Thursday 27 January 2011

Launch

'House, Work & Home' 2003


So yesterday it became official, I am now part of the blogging community. Were it not for a sweet text from my very dear friend Missy, enthusiastically asking when the blog would be able to be viewed I probably would have procrastinated further but it feels good to finally have the 'launch' (humour me!)under way.

Unfortunately, Elliott was a little under the weather yesterday and called for lots of cuddles and pretty much my full, undivided physical and emotional attention and so I wasn't able to put much 'POW' into my 'blog launch'! It felt like balloons needed to be released at random or at least a champagne bottle popped or something. I felt like glamming up, taking a glass of wine in hand and spouting nonsense about 'audience' and 'contextualization' like the good old days of attending private views at art galleries.

However, the day hadn't quite panned out and so I ended up celebrating the accomplishment of a small dream(my blog)alone watching an Iron Maiden documentary on iplayer whilst snacking on the kids monster munch crisps, recollecting the nights I spent at Edwards when I was a rock chick! It was a thoroughly good evening!

The evening spent nostalgically reminiscing about my youth also got me thinking about whether the dreams and ambitions I had back then have really changed that significantly. It's fascinating that often it takes us such a long time only to come full circle and back to the same interests and values and purposes as we had back in the early days when we were determining who we wanted to be.

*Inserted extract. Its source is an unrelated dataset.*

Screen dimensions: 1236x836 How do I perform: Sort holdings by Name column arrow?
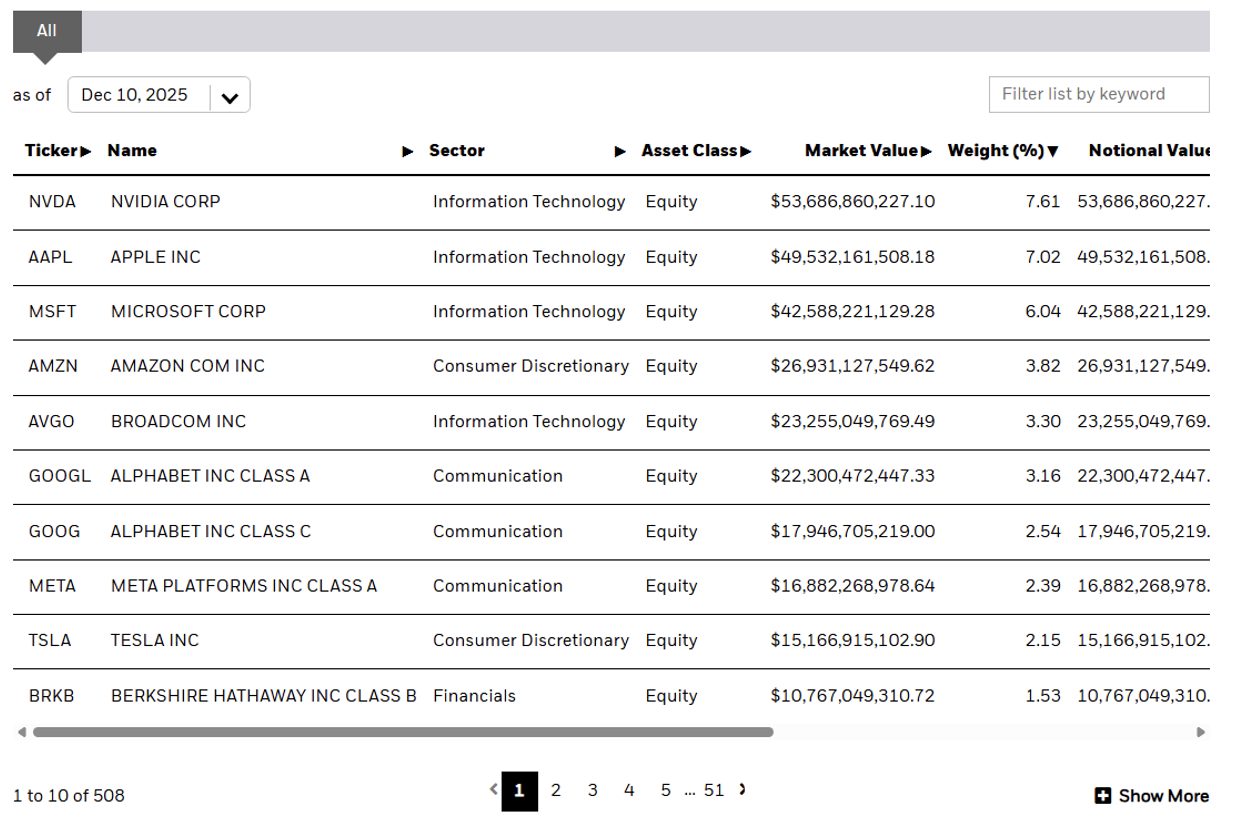pyautogui.click(x=407, y=152)
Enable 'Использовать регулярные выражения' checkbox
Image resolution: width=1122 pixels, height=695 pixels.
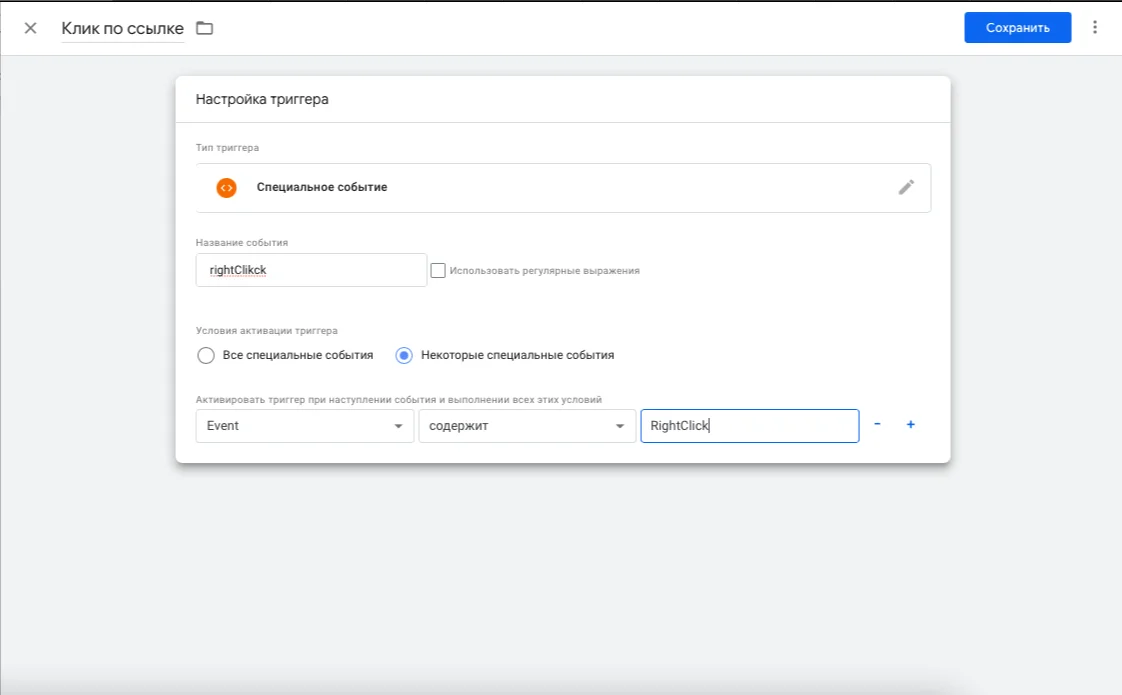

When I was 14 years old I went out with a local boy from my neighbourhood. His name was Paul and he was really into the rock scene and infact it was Paul who first introduced me to Iron Maiden! He was three years older than me which at the time was quite a big deal and to be honest it was probably that age gap that meant the relationship didn't last very long. We stayed in touch during my teenage years(it might be more fair to say that I 'pursued' him I'm afraid!)and one day out of the blue he announced that he had joined a band as the lead vocalist. I was in shock, he couldn't sing! Several gigs later watching him and his band play, I was hooked and said to him 'if you can sing in a band, I can do that too but better' . I remember saying it very flirtatiously and thinking I was being cute when I'm sure it was just annoying but none the less this was the start of my interest in making music and not long after that aged 17 I joined my first band, a rock outfit called 'The Peaches'. I am extremely grateful to Paul for the two significant things that came out of that early relationship:

* an introduction to Iron Maiden and rock music
* an introduction to making music/singing

Music and singing are not things that off the top of my head I would say I am involved with even though I have done a fair bit over the years. For this very reason I made a point of mentioning it in my blog profile, so as not to be able to run away from it. For me, I think singing can leave me feeling emotionally raw, exposed and in much more of a way than the words in this blog ever could. When I listen to lyrics that I have written, vocals I have sung, it takes me back to the place I was when I wrote and sang them and it's not always a place that I want to go back to. For that reason, for a long time I haven't been able to listen to an album that hubby and I wrote and released back in 2001 when we were in 'Papa November' together. I've been having a quick listen here and there over the last couple of days and I have really been enjoying the memory of that time ... it's strange to hear how young my voice sounds and how it has changed, I'm pretty sure I can't sing that high comfortably anymore. It was also a great reminder of how much I like to sing, I had totally forgotten.

'Shed my current skin' is a lyric I wrote many years ago that I often come back to, one that has had a re-occuring presence in my work. I've been thinking about it again recently because I feel that is what I'm building up to, that I'm shedding my skin ... with a new skin beneath just waiting to reveal itself fully.

Both of the images featured are taken from an exhibition of drawings titled 'House, Work & Home' that I showed in Nottingham during July 2003 at Emaca(East Midlands African-Caribbean Arts).